There was a crowd of around 80 that mustered inside upon hearing the host introducing the opening band Arbitration, which includes seniors Zach Ganshirt and Pete Dugdale. For the rest of the night, the VFW was dark, sultry, and loud with distorted guitars, pounding drums, and unintelligible vocals. Arbitration, the metal band Gaia, and the hardcore bands Traveler and In Depths & Tides performed well, albeit some were better than others, like Gaia compared to Traveler. They did not need to play well, though, because all that the bands were trying to do was to have their anger resonate with the crowd. It can be seen that the crowd is riled up when they start moshing, dancing with flailing limbs as if meant to hit someone. Between sets, the swarm of people would go outside to escape the humidity and cool off as the next band gets ready and warms up. It was not until 10 or so until the head lining band, Lydia Ayer, was set up and ready to go.
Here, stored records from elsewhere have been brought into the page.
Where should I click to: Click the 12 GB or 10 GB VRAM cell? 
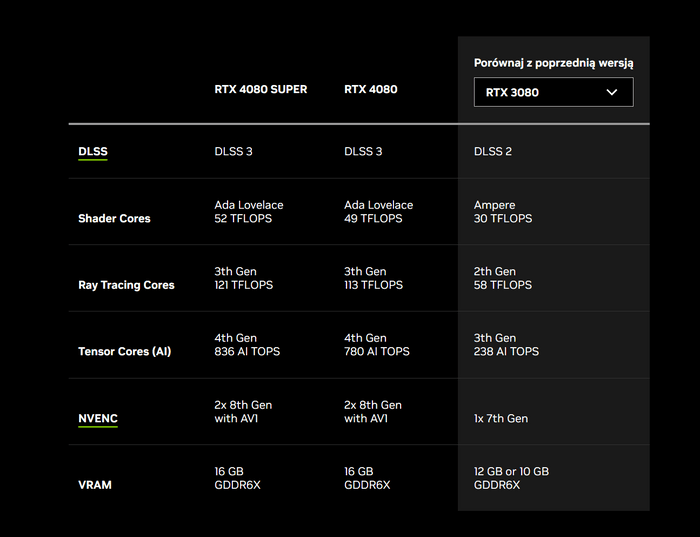pos(511,478)
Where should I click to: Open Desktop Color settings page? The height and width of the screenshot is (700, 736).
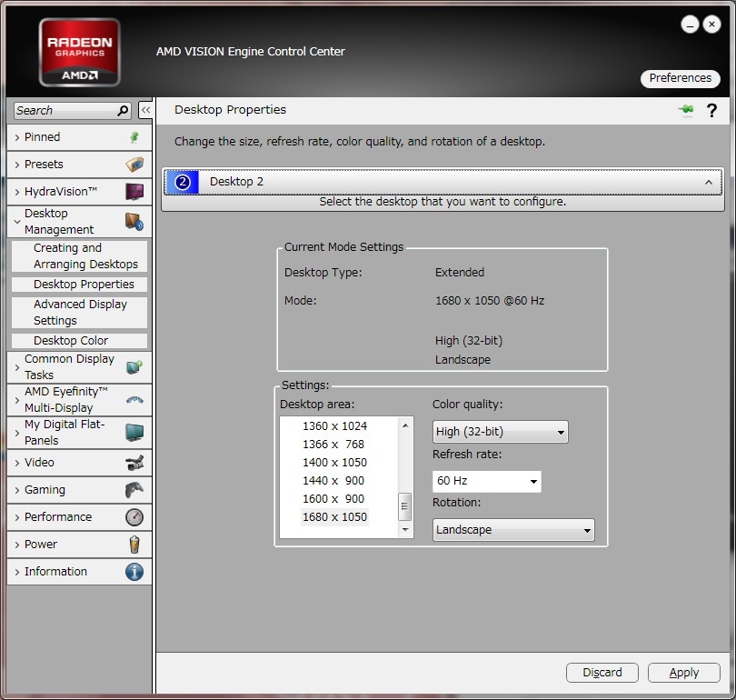(x=71, y=341)
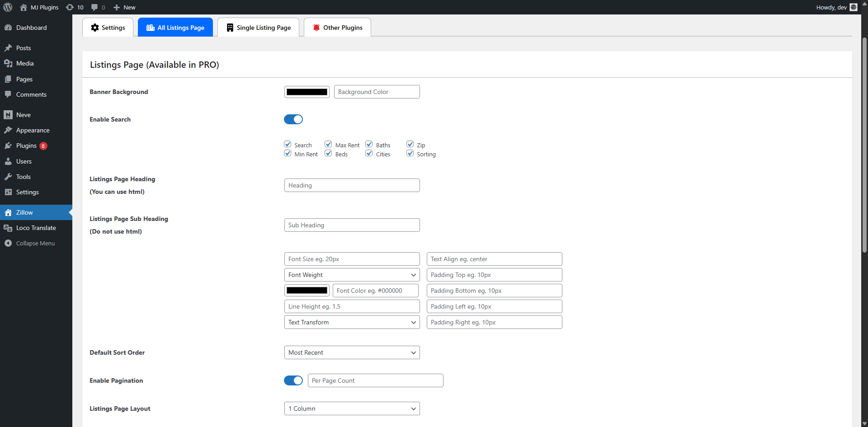The height and width of the screenshot is (427, 868).
Task: Uncheck the Max Rent checkbox
Action: pos(329,144)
Lydia Ayer had been sitting at their post all night selling shirts and EPs and practicing to play top-quality work, and perfection they made. By the time Lydia Ayer got on stage, most of the array of people had retired for the night, but it was at this time that the energy was at its highest. Since there was a lack of people, there was a more of an area for moshing. That and the fact that Lydia Ayer put on a great show with strong, although unclear, vocals; high-energy music; and a kind attitude toward the crowd—seen when they would not play unless one person, who was trying to pick fights with others, left.  When asked about Lydia Ayer’s performance on Saturday, junior Andrew Single said,”They were by far the most together band at that show, but they also really held up to most of the other ‘professional’ shows that I’ve seen recently.  Definitely when people hear ‘local music’, they think it’s some two-bit high school band, but this was something that the music scene should really pride themselves in.”